Unfortunately, as some of these children grow up and the nature of their ‘game’ changes, the outcome can have deadly consequences. This is simply because there is never any guarantee that others will submit willingly to control by others. And, if they do not, this can trigger the original person’s (unconscious) terror ‘necessitating’ action – a higher-risk strategy in an attempt to secure this higher degree of control over others – to resuppress their terror.

However, for example, even if the terrified person ends up owning a major corporation and exercising a great degree of control over employees, markets and possibly countries, the terror driving their delusional need for control can never be satisfied. But the same principle applies in other domains as well, including the political and military.

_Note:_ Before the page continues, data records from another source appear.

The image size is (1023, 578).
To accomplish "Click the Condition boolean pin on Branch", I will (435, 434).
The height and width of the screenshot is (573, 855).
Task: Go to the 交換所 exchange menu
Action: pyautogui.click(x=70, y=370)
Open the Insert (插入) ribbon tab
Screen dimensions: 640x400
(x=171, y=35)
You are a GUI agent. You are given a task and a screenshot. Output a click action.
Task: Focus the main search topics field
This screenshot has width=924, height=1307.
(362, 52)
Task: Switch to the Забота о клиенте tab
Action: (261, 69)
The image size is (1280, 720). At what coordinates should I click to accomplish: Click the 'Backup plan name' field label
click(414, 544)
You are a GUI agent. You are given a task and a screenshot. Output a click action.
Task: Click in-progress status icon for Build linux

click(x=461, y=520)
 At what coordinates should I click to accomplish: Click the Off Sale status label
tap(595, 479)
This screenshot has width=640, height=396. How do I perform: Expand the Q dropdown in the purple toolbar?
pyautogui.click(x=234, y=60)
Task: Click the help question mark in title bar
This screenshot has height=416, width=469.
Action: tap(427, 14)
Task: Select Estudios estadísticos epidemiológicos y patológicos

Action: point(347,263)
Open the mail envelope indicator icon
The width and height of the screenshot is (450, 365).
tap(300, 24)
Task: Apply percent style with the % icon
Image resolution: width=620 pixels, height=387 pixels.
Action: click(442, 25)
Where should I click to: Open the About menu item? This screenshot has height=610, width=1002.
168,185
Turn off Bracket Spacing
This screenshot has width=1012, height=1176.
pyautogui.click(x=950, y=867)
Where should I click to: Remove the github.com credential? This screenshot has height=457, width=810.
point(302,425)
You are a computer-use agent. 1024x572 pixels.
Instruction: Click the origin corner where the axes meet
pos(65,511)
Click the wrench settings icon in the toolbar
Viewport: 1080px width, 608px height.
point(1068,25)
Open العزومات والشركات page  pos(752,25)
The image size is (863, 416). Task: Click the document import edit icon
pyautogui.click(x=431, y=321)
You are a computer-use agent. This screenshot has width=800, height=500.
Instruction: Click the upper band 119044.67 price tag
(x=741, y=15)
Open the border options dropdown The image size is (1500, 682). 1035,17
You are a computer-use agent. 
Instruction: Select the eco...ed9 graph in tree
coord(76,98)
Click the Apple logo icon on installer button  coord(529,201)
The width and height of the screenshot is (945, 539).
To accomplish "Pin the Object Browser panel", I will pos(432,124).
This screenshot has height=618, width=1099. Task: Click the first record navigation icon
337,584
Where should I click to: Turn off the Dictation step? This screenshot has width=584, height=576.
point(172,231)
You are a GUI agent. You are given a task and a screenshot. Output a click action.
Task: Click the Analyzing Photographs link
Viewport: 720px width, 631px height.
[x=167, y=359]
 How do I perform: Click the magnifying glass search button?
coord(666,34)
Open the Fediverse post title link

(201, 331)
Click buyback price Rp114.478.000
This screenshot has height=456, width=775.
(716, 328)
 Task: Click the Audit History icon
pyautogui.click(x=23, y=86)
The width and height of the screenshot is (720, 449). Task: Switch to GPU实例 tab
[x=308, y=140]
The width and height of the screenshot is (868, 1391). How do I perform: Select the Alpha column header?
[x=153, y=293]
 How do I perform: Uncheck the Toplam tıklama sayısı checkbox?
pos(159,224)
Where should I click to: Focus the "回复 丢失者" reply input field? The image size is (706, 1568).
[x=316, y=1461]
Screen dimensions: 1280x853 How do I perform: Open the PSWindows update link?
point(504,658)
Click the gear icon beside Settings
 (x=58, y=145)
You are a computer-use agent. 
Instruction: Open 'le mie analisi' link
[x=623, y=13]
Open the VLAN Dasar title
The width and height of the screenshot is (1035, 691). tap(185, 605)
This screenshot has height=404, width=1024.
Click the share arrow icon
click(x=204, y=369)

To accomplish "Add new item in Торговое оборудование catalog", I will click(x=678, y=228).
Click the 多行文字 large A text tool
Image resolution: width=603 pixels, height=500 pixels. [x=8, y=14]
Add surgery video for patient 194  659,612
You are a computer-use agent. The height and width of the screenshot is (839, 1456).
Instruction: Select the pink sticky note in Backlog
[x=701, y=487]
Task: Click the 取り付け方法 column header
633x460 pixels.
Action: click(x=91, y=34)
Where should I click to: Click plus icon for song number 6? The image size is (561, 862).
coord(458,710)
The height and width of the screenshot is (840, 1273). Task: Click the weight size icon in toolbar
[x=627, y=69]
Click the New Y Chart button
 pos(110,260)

And in the most dangerous collective manifestation of this major psychological disorder, the current US political/military leadership, which has been effectively merged by Trump’s appointment of military generals to his political staff, we now have the situation where a collection of individuals who are terrified and also project their dysfunctional desire for control onto other nations, are willing to threaten (and use) nuclear weapons in a delusionary attempt to feel (personally) ‘in control’.

It is little wonder that the Bulletin of the Atomic Scientists has moved the Doomsday Clock to two minutes to midnight! See ‘It is now two minutes to midnight: 2018 Doomsday Clock Statement.’

[B]So what can we do?[/B]

Well, I would tackle the problem at several levels and I invite you to consider participating in one or more of these.

To help prevent this problem from emerging at its source, you are welcome to consider making ‘My Promise to Children’. This will play a vital role in ensuring that children do not grow up suppressing their fear.

Given the extraordinary emotional and other damage inflicted by school, you might consider educational opportunities for your child(ren) outside that framework. See ‘Do We Want School or Education?’

If you suspect that you are not as powerful as you would like, you might consider ‘Putting Feelings First’ so that you can learn to behave with awareness – a synthesis of all of the feedback that your various mental functions give you and the judgments that arise, in an integrated way, from this feedback. This will enable you to love yourself truly and always courageously act out your own self-will, whatever the consequences.

And if you wish to be part of efforts to end violence and war, including the threat of nuclear annihilation, you are welcome to consider signing the online pledge of ‘The People’s Charter to Create a Nonviolent World’and/or using sound nonviolent strategy for your campaign or liberation struggle.

Our world is poised perilously on the brink of catastrophic nuclear war. This has happened because we have given responsibility for holding the nuclear trigger to a handful of men who, emotionally speaking, are terrified little boys cowering from the imaginary threat of the bogeyman under their bed.

There is no easy way back from this brink. But you can help, both now and in the future, by doing one or more of the suggestions above.